Supplied material —

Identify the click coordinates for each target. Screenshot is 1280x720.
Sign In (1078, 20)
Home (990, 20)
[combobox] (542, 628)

--

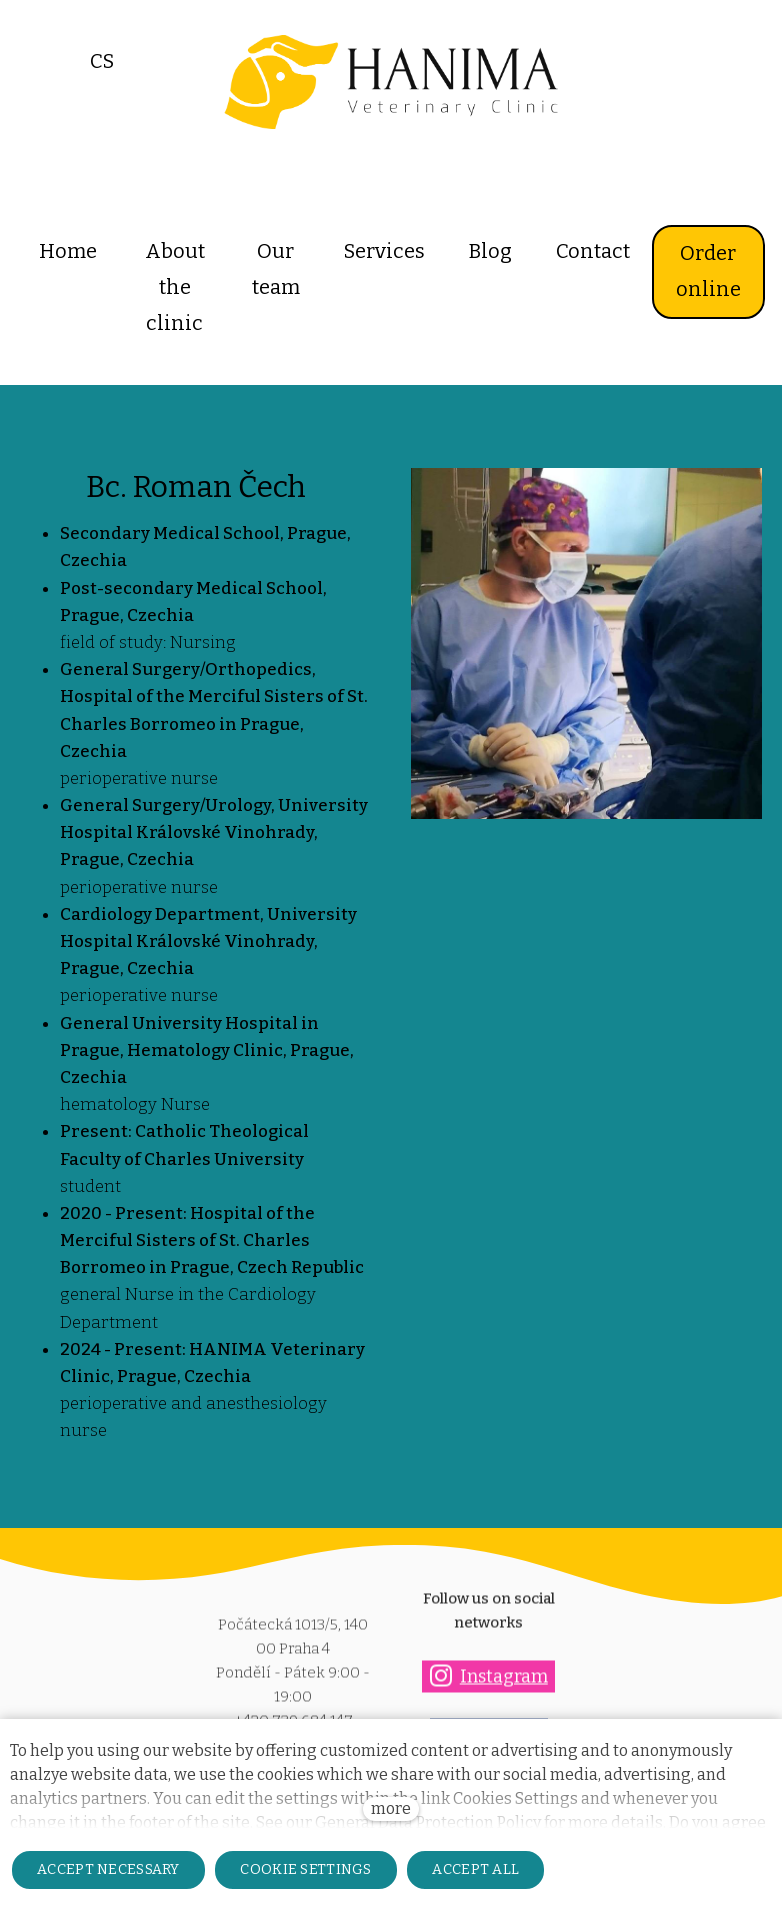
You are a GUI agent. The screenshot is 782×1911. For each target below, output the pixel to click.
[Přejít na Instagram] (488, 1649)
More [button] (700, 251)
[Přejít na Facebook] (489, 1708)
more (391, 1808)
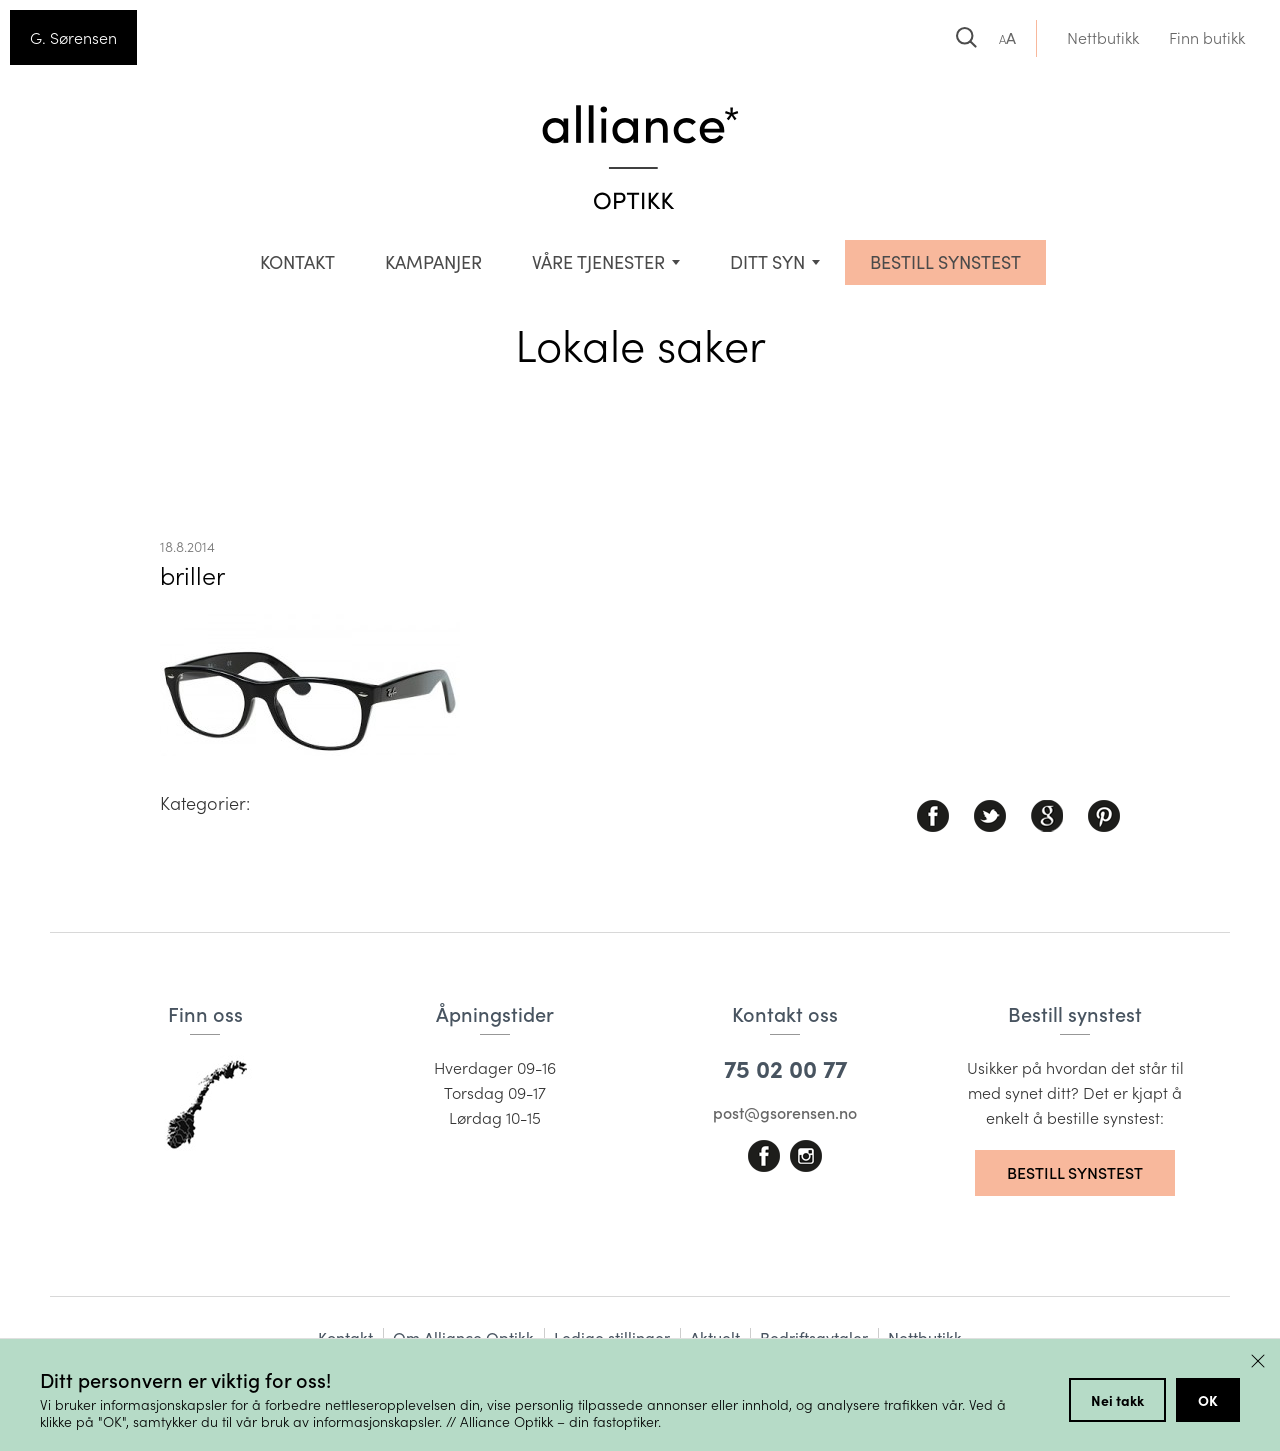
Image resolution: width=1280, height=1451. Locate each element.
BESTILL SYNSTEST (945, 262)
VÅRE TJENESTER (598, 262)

Your task — Pull out, word for word, the lines of the records from the line with "more (391, 1808)" to the line with "VÅRE TJENESTER (598, 262)", both included, omitting any pictures.

Final answer —
more (391, 1808)
Image resolution: width=1280, height=1451. Locate each element.
BESTILL SYNSTEST (945, 262)
VÅRE TJENESTER (598, 262)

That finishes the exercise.